Mega Man 6 (Extra Life) — Red Metal completes his analysis of the original NES Mega Man series with his review of Mega Man 6, a game that gets maligned a whole lot but that maybe doesn’t deserve all of that hate. See Red Metal’s in-depth review for more.

Visual Novel Theater – fault (Lost to the Aether) — Another VN review from Aether, this time of fault, an episodic kinetic novel that I haven’t played. Sounds like an interesting premise, though I don’t think I’d be able to deal with the lack of an ending (at least there isn’t one yet, and it sounds like there might never be one from what Aether says.)

Exploring Miyazaki & Aoshima Island at Sunset (Resurface to Reality) — One day I’d like to visit Japan, but for now all I can do is keep reading travel posts like this one, a look at the Kyushu coast from browsercrasher.

Happy Birthday GoldenEye 007! (Mid-Life Gamer Geek) — A birthday tribute to GoldenEye 007. I remember the movie being all right, but the game was legendary, and Mid-Life Gamer Geek does it justice in this post.

Appreciating My Manga Collections More in a COVID-19 World (Objection Network) — Michaela reflects on the dire state of the US and the world as a whole and how it’s made her appreciate manga as a hobby. I’m all about buying physical copies too.

Fate/Grand Order Tierlist: Ranking all Caster servants! (Nep’s Gaming Paradise) — I don’t play Fate/Grand Order, but I do like what I’ve played/watched in the Type-Moon universe, so reading Neppy’s character rankings for the game is still a good time. He’s got a whole series of posts on the subject going, so be sure to check it out.

The Top 5 Animes That Made Me Want to Order Take Out (I drink and watch anime) — Anime often features food that’s incredibly detailed-looking and makes you hungry just seeing it. Irina here recommends five anime series featuring great-looking food. None of these are series you should watch if you’re fasting (also don’t watch Today’s Menu for the Emiya Family, speaking of great-looking food and the Fate series.)
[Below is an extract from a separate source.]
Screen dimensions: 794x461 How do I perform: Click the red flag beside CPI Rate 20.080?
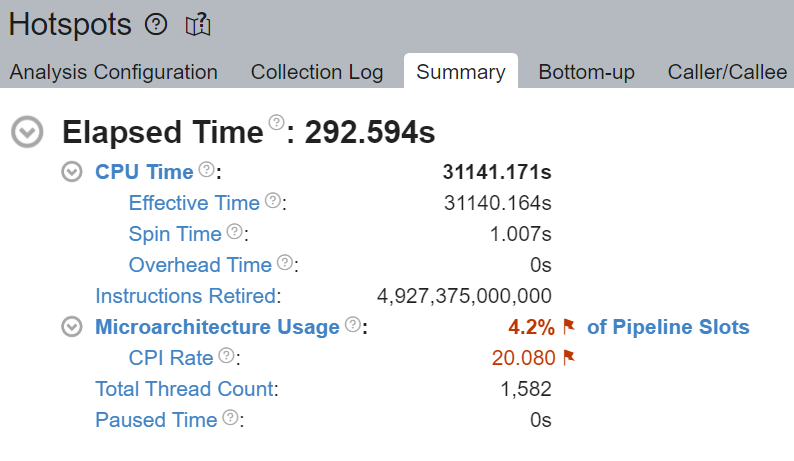click(569, 358)
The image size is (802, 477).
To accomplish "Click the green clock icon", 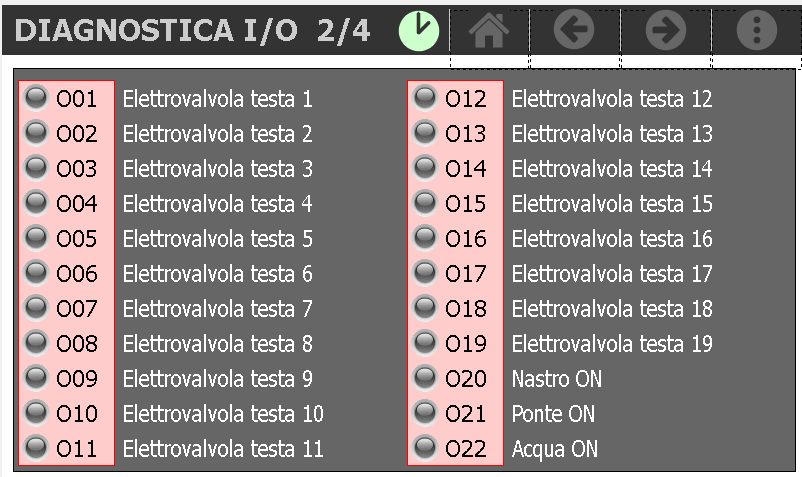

The Uzuki-Chan Drama – Twitter imposing their morals on a foreign culture (A Richard Wood Text Adventure) — Having just gotten current on the anime Uzaki-chan Wants to Hang Out! I can say it’s fucking weird that this is the show of the season people decided to start fights about. Wooderon addresses the drama surrounding Uzaki-chan and the part moral and cultural superiority is playing in creating said drama, especially on Twitter.

Waifu Wednesday: Rorolina Frixell (MoeGamer) — Anyone with an interest in JRPGs that are a little out of the ordinary should be following Pete Davison’s massive series of Atelier posts covering what looks like the entire series. In this post, Pete highlights some of what’s great about Rorona, the protagonist of Atelier Rorona, one of the few in the series I’ve played so far. And I agree with his assessment — Rorona is easily one of my favorite game protagonists.

I Really Dig Disco Elysium’s Character Building (Frostilyte Writes) — Disco Elysium looks like it has a unique character creation system. I think I can easily get into the mindset of a sad drunken detective already, but Frostilyte’s post about the game got me even more interested in it.

The Plague of WordPress: AI Generated Posts (Umai Yomu Anime Blog) — Yomu delivers a warning about the rise of AI-generated nonsense posts on WordPress that are currently misusing the anime tag. We’ll have to stay one or more steps ahead of the jerks behind this garbage.

Surgeon General’s Warning: DO NOT WATCH ANIME (Mechanical Anime Reviews) — And finally, Scott delivers a warning about the effects of watching too much anime. Sadly, it came too late for me.

That’s all for this month. I have more anime reviews and a couple of game retrospectives coming up soon, but before that I’ll be taking on a couple of tag posts. Until then, stay safe as always.